Government response - AGREED
Access to cannabis products for therapeutic purposes is possible principally under the pathways in the Therapeutic Goods Act 1989 (TG Act), including registration of products in the Australian Register of Therapeutic Goods (ARTG), and access under the ‘unapproved' medicines pathways which include the Special Access Scheme, Authorised Prescriber Scheme and through clinical trials.
Recommendation 2
The committee recommends that the Bill is amended, if necessary, to establish mechanisms by which scientific evidence about medicinal cannabis products can be assessed to determine their suitability for use in the treatment of particular medical conditions.

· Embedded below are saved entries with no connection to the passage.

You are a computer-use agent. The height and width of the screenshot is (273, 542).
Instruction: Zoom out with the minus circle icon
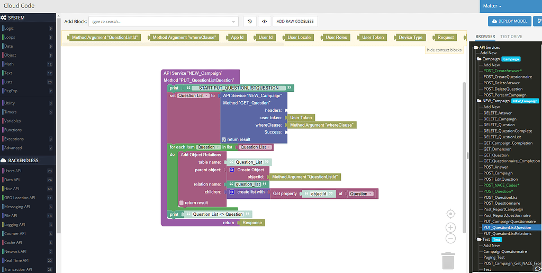pyautogui.click(x=450, y=239)
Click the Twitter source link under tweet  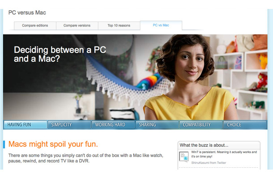(x=221, y=163)
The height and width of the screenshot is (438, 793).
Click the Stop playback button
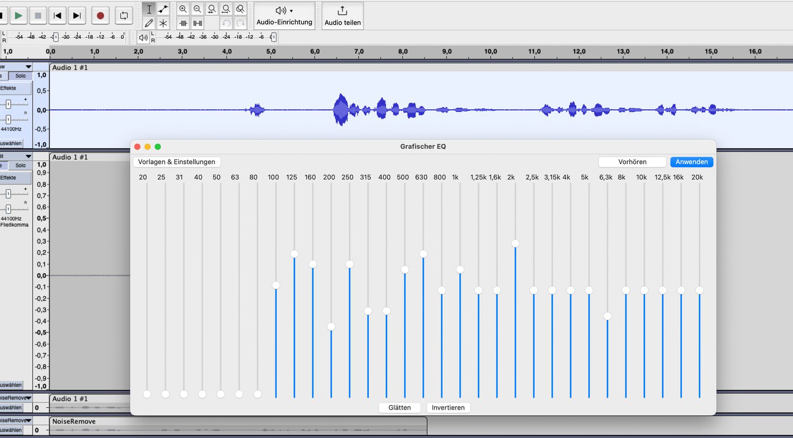tap(38, 15)
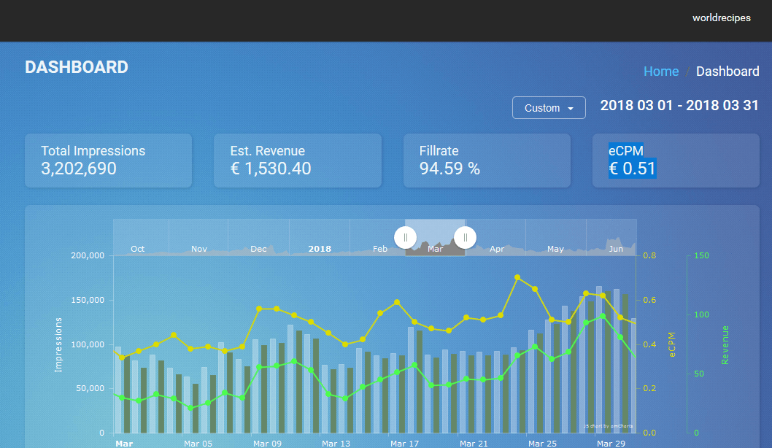This screenshot has width=772, height=448.
Task: Click the 2018 03 01 - 2018 03 31 date range
Action: tap(679, 105)

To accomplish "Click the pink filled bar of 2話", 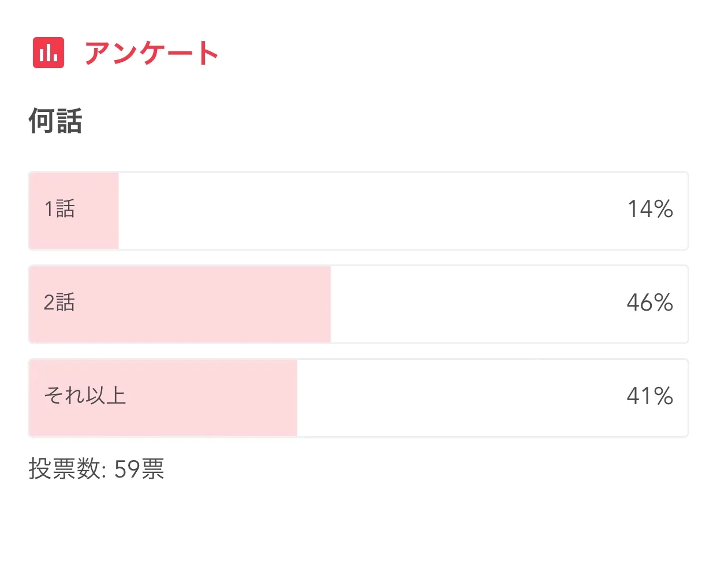I will pos(202,304).
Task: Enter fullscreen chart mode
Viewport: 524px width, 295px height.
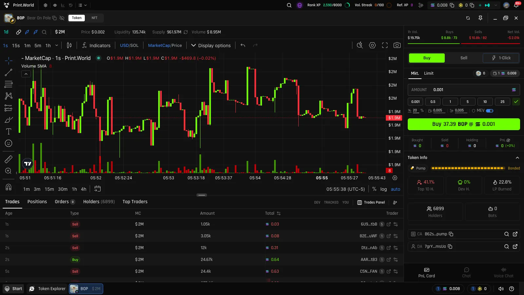Action: [x=385, y=45]
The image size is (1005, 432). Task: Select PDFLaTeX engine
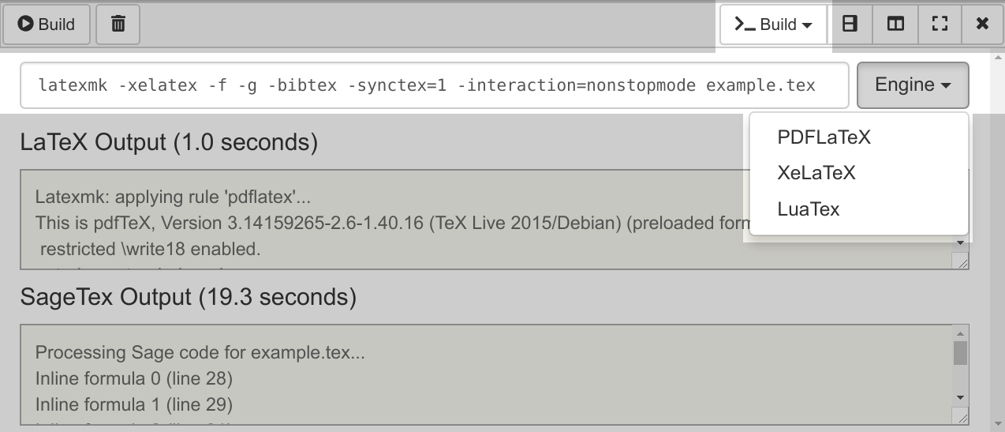(824, 137)
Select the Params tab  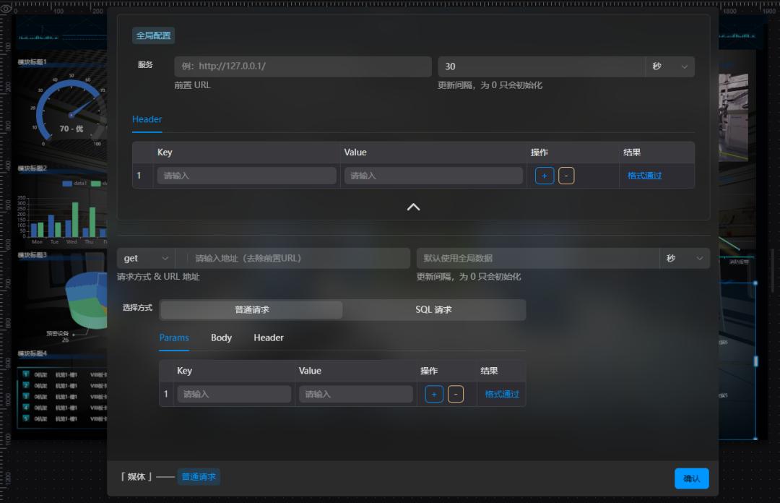coord(174,338)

Government response - Not required
Registration of medicinal cannabis products in the Australian Register of Therapeutic Goods (ARTG) provides a mechanism by which the scientific evidence around efficacy of medicinal cannabis products in particular medical conditions can be thoroughly evaluated. In addition, the Commonwealth Department of Health, in conjunction with state and territory governments and with the involvement of leading clinical and patient groups, developed clinical guidance documents in 2017 which reviewed the clinical evidence for the use of medicinal cannabis published in refereed medical journals since 1980 for treating chemotherapy-induced nausea and vomiting, epilepsy, multiple sclerosis, chronic non-cancer pain and palliative care, as well as an overview document.

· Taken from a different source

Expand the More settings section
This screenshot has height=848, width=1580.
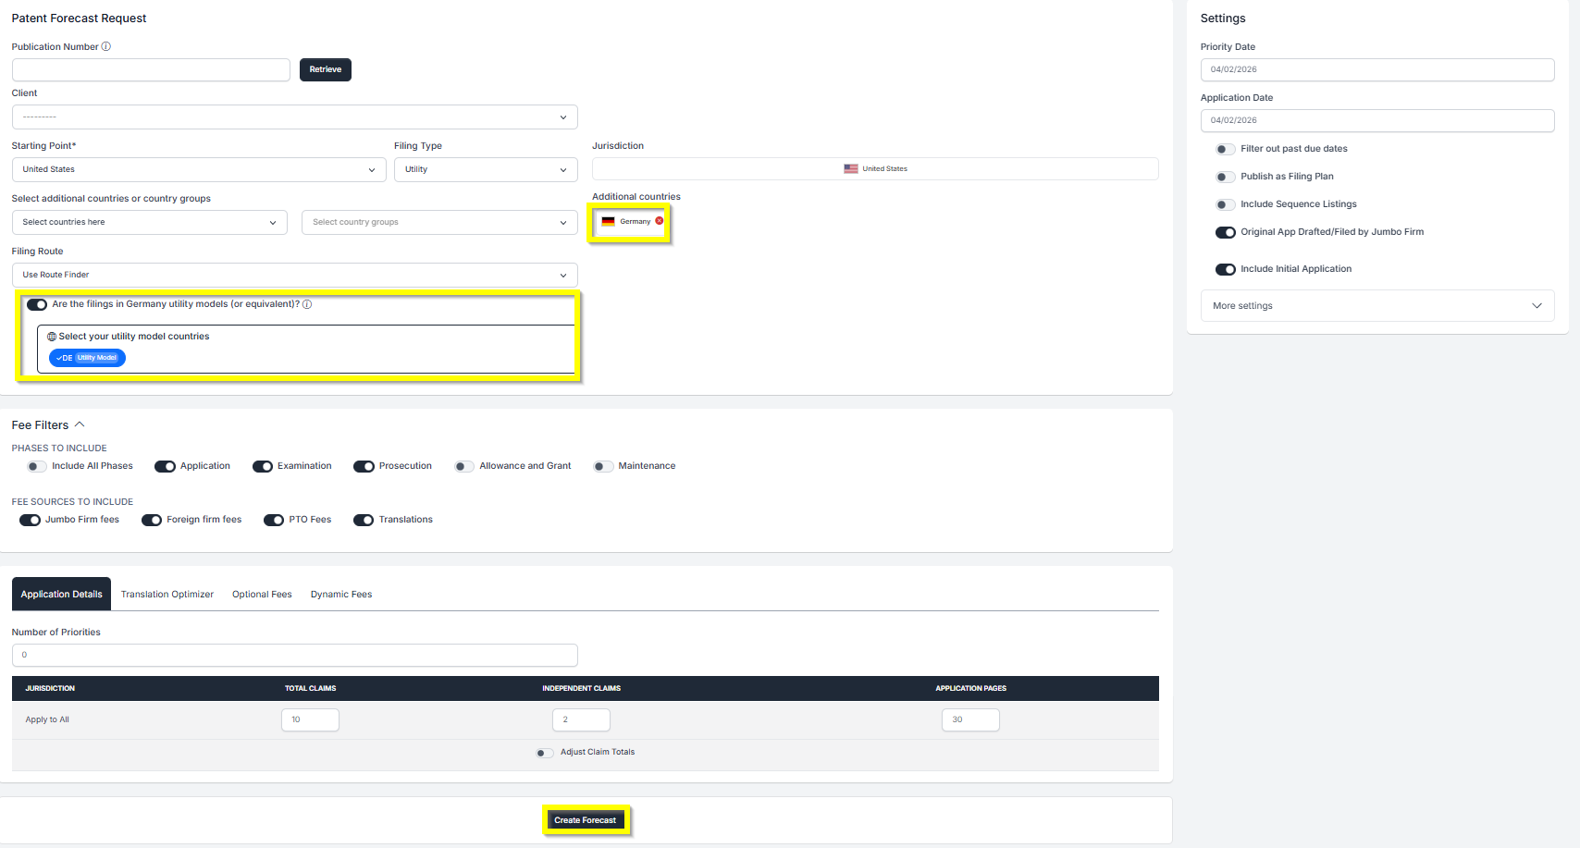pyautogui.click(x=1376, y=306)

Additionally, on 6 October 2019, the Minister for Health, the Hon Greg Hunt MP, announced $3 million from the Medical Research Future Fund to examine the benefits of medicinal cannabis for pain, symptom and side effect management for cancer patients.
Recommendation 3
The committee recommends that the Bill is amended to address issues raised about its interaction with the existing Commonwealth regulatory framework for medicinal products, including the Therapeutic Goods Act 1989, the Narcotics Drug Act 1967 and relevant customs legislation.
Government response - Not required
Interactions between existing Commonwealth regulatory framework were addressed in the 2016 amendments to the ND Act.
Recommendation 4
The committee recommends that the Bill is amended to ensure that medicinal cannabis products can be made available in Australia consistent with Australia's international obligations, including under Articles 23 and 28 of the Single Convention on Narcotic Drugs (1961).
Government response - Not required
The 2016 amendments to the ND Act are consistent with Australia's international obligations, including under the Single Convention on Narcotic Drugs, 1961, as amended.
Recommendation 5
The committee recommends that the Commonwealth government consult with its state and territory counterparts about the interrelationship of relevant laws to ensure a consistent approach to accessing medicinal cannabis and to facilitate compliance with any such access scheme and Australia's international obligations.
Government response - AGREED
State and territory counterparts were consulted in relation to the 2016 ND Act amendments.
The Department of Health coordinates Medicinal Cannabis Access Working Group meetings, held 1-2 times annually as required with representatives from each of the state and territory health departments to promote collaboration across jurisdictions on issues relating to patient access to medicinal cannabis.
Recommendation 6
5.18 Subject to the preceding recommendations, the committee recommends that the Bill be passed.
Government response - Not required to achieve policy aim.
The 2016 amendments to the ND Act and existing provisions within the TG Act provide a scheme allowing for the controlled supply of cannabis for medicinal and scientific purposes.
Patients are accessing medicinal cannabis products in a timely manner via the current access schemes, with over 60,000 prescriptions estimated to have been written for medicinal cannabis by over 2,500 medical practitioners as of 31 August 2020.